● Requirements
Pull out every line from the items below that contains the word "dimensions". Case counts, so a capitalized form is not a match.

● Task input
========

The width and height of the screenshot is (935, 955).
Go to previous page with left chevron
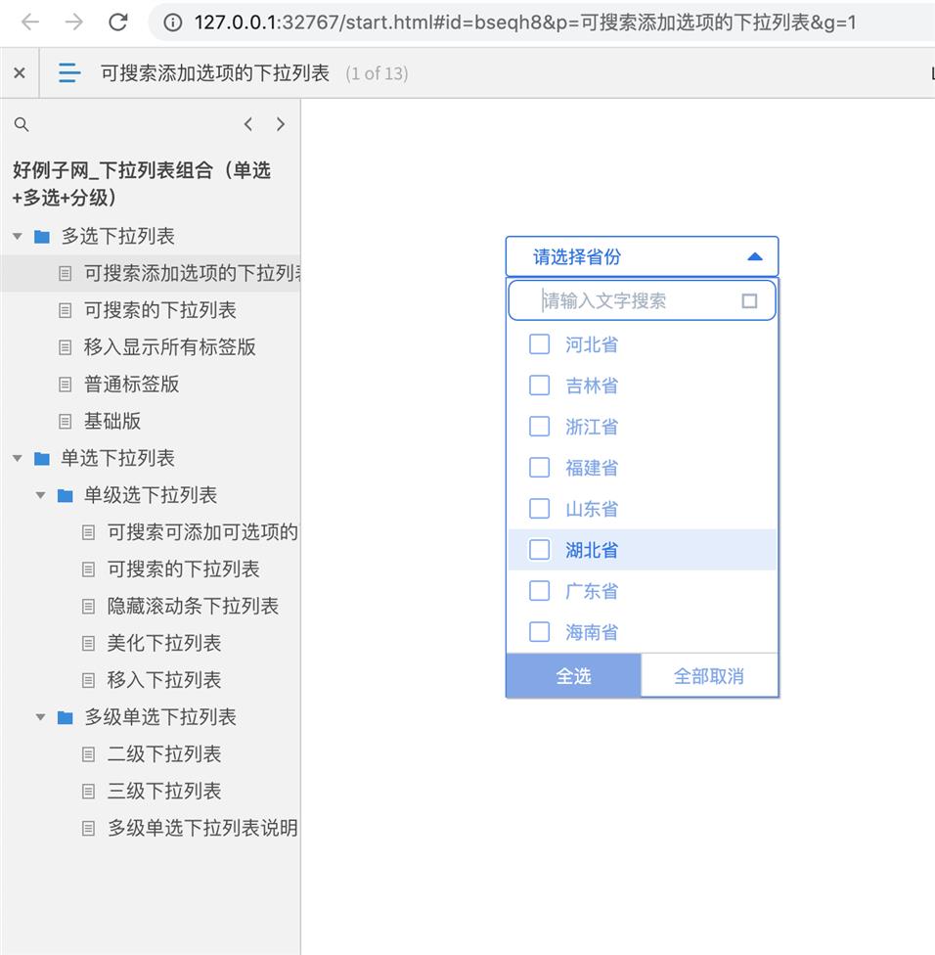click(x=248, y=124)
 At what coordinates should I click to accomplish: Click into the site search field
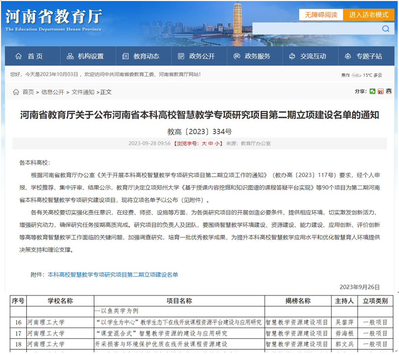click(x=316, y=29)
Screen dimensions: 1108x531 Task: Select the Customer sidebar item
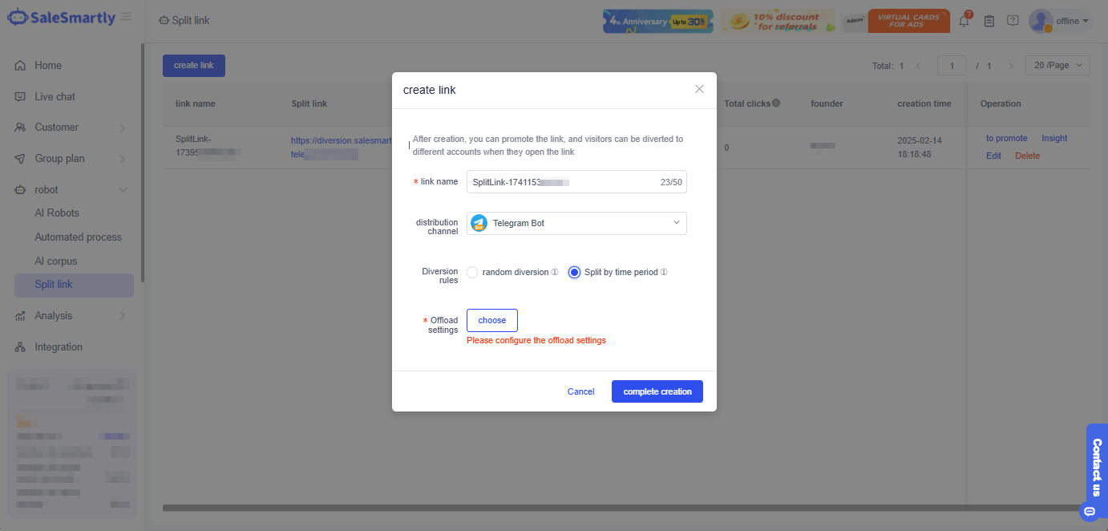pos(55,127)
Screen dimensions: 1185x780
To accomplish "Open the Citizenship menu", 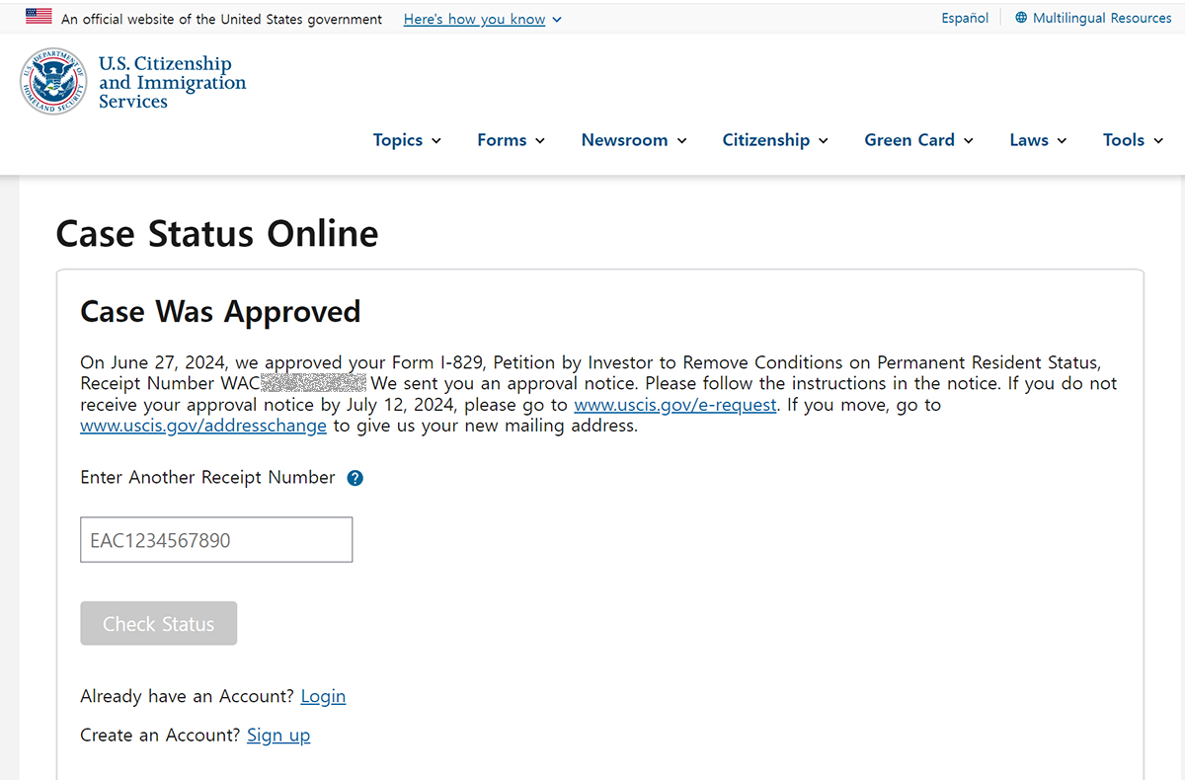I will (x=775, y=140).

========

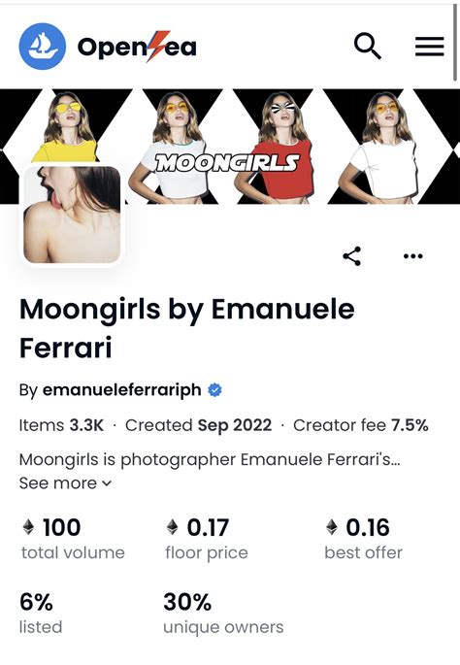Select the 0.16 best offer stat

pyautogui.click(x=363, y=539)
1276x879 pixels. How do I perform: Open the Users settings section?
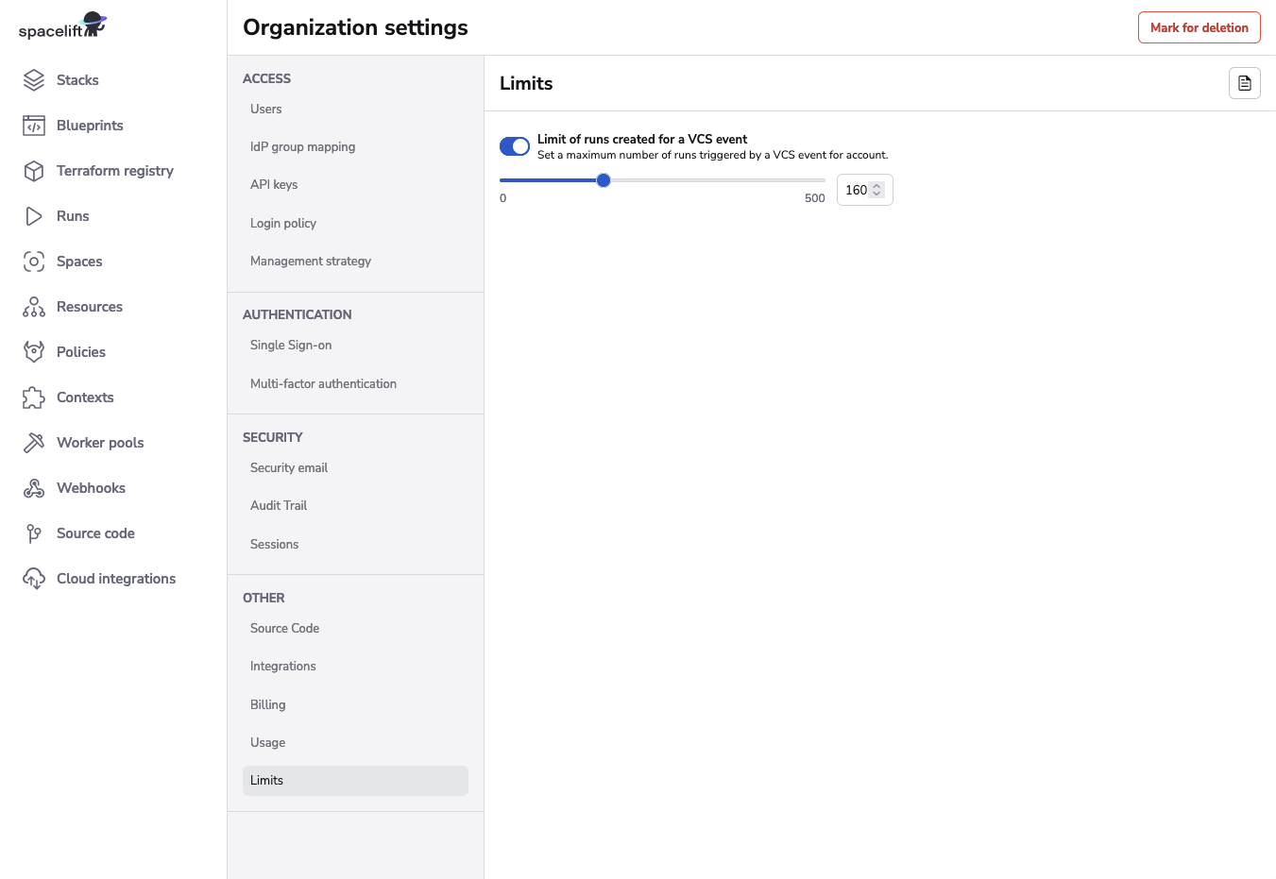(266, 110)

========

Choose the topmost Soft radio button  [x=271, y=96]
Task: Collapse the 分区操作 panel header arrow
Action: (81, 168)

========

● Response
Screen dimensions: 1108x531 Task: Select the Customer sidebar item
Screen dimensions: 1185x780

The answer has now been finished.